Season is dedicated to John Barker, recently retired critic emeritus
Of course if you are one of my regular readers, you know that the Middleton Community Orchestra was about to commence on their tenth season of adding a unique experience to the greater Madison music scene. I finally got around to blogging about their special performance for John Barker last month, which you can find here.
My first review in Madison was of a Token Creek Chamber Music Festival concert in August 2010; about a month later the MCO gave its first performance. They weren’t on my radar for a few years…but they were on John Barker’s from day one, and his loyal, honest and affirming reviews of their journey is what prompted co-founders Mindy Taranto and Larry Bevic to bring 30+ players to Barker at his Capitol Lakes residence, and to further honor him by dedicating the season to him.
Indeed, he was present Wednesday night (October 9) at the wonderful Middleton Performing Arts Center (funny how a guy who has “retired” keeps showing up lately; he was also at last Friday’s Salon Piano Series event—their two opening concerts had also been dedicated to him). Happy to report that, while he no longer has pen in hand, he is in good spirits and still quick with a quip.
Barker’s deserving recognition aside, the MCO’s accomplishments would do any community proud, and the mayor of Middleton, Gurdip Brar, was on hand to read the city’s official declaration to honor the MCO. Taranto and Bevic had made opening remarks as well, and then the season’s music began with…a world premiere.
Steve Kurr, who is in his 20th year teaching orchestra and music history at Middleton High School, is the founding conductor of the group, and composed a special work to mark their tenth season. As Middleton is known as “The Good Neighbor City,” Kurr penned a five-movement suite, “Good Neighbors.” Played without pause, the movements pleasantly evoke first the congenial liveliness of the smaller community joined geographically at the hip to Madison, conjures images of the water and land that characterize the city, and closes with a finale that brings back some of the earlier themes.
No matter what season it occurred in, the appearance of Madison Symphony principal clarinetist JJ Koh (pictured above) would make the night a highlight. He was the soloist for Mozart’s Clarinet Concerto, K. 622; as Taranto had mentioned earlier, not just clarinetists, but many others, argue it is one of the greatest of all concertos.
And therein lay the first pitfall of the evening. While the orchestra was suitably reduced from 90+ for the Kurr to about 30+, primarily strings, Mozart’s music sounds deceptively simple to the ear—but that very simplicity and the transparency of the writing will quickly expose the slightest error on intonation, articulation/attack, or balance. I have often recalled the chance to talk with members of the famed Guarneri Quartet back in my college days in the 1970s. I asked what was the hardest music to play—fully expecting to hear “late Beethoven” or perhaps “Bartok”—only to be told that it was Mozart, because “there is no place to hide.”

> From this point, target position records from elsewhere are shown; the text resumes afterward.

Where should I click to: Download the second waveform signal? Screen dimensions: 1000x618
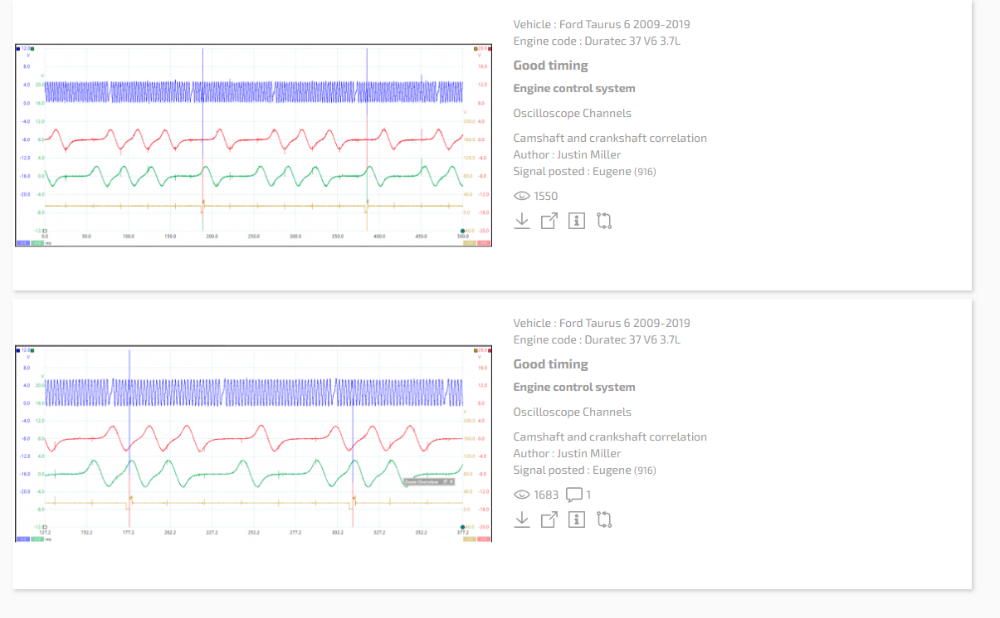point(522,520)
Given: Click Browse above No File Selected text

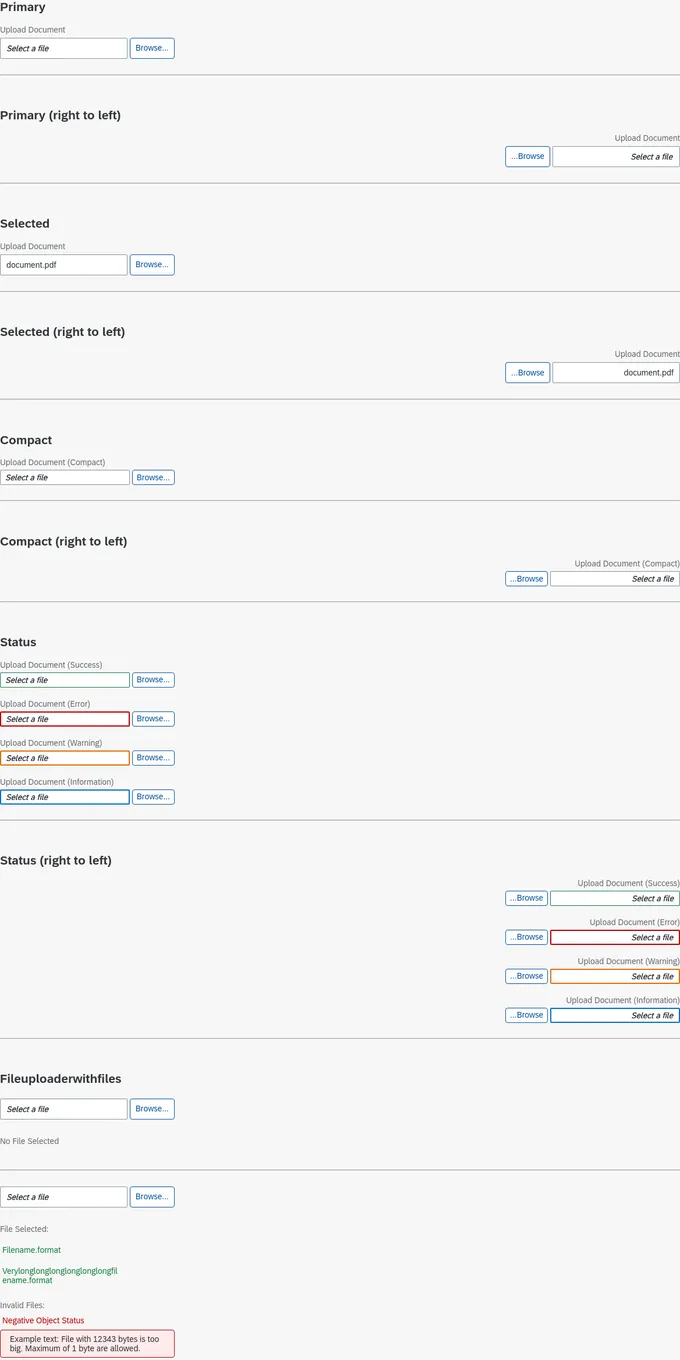Looking at the screenshot, I should 152,1109.
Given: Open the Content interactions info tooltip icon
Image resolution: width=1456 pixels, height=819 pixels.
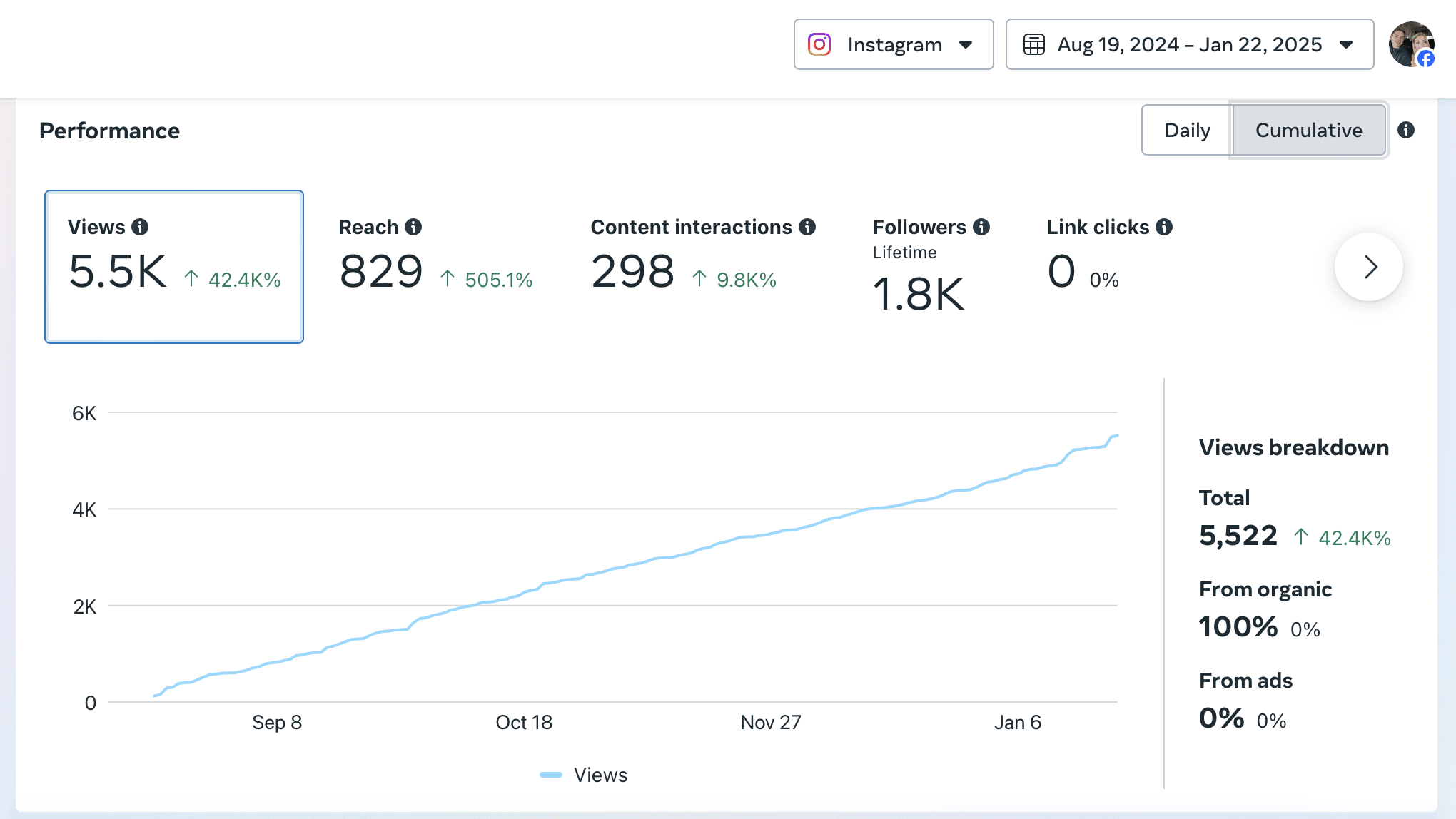Looking at the screenshot, I should click(x=807, y=227).
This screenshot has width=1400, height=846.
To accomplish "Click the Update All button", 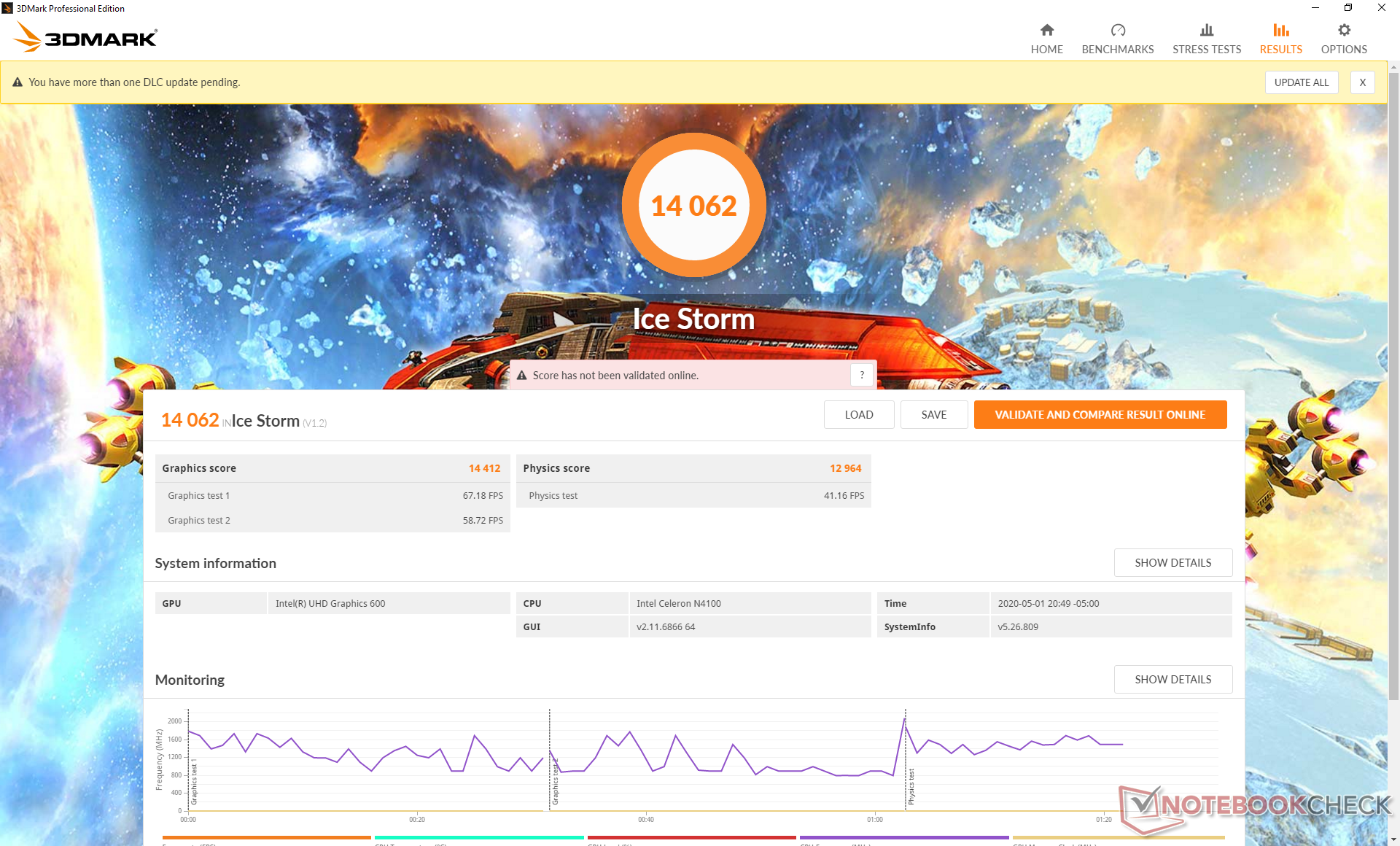I will click(x=1301, y=82).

And so the MCO strings opened the Mozart with some fleeting but audibly questionable intonation and attacks. Of course, when Koh entered, it was hard to even notice anything other than his fluid, pure tone and immaculate control. But then came the Adagio…and we were treated to a stretch of music that any ensemble and soloist would be hard pressed to match. On more than one occasion, Koh spun a phrase so soft that it seemed improbable at best that the ensemble would not cover him up, no matter how hard they tried. Yet Kurr and his plucky players matched Koh’s high-wire-without-a-net display, and created the kind of memory that keeps audiences coming, and critics admitting that something very special keeps happening in this volunteer group.
The finale was Dvorak’s “New World” Symphony, and while we had to admit that musically speaking there are still “new worlds” for the MCO to tame, there were far more that genuinely thrilled. Of course we were treated to a sincere solo from English horn player Valree Casey in the famous “Goin’ Home” solo in the slow movement. Throughout the evening concertmaster Beth Larson was a delight, and Taranto shone as well in solo work in the Dvorak. Overall, the brass section really earned their kudos, both from strong horn playing and collectively, led by the trumpets.
The 900-seat theater was nearly filled, not surprisingly—which means that tickets might be tight for the December 18 Holiday Concert. As a special treat, the MCO will perform that night at the new Hamel Music Center, with its main hall of about 660 seats. With guest conductor Kyle Knox, and Madison Symphony concertmaster Naha Greenholz returning, it could be an SRO event. One other new wrinkly is being added this season: just like the “big” orchestras, MCO will now have its own Youth Concerto Competition, who will appear on the April 8 event.
If you need any more convincing, I live in Sun Prairie…and the drive to Middleton is more than worth it! Hope to see at MCO soon.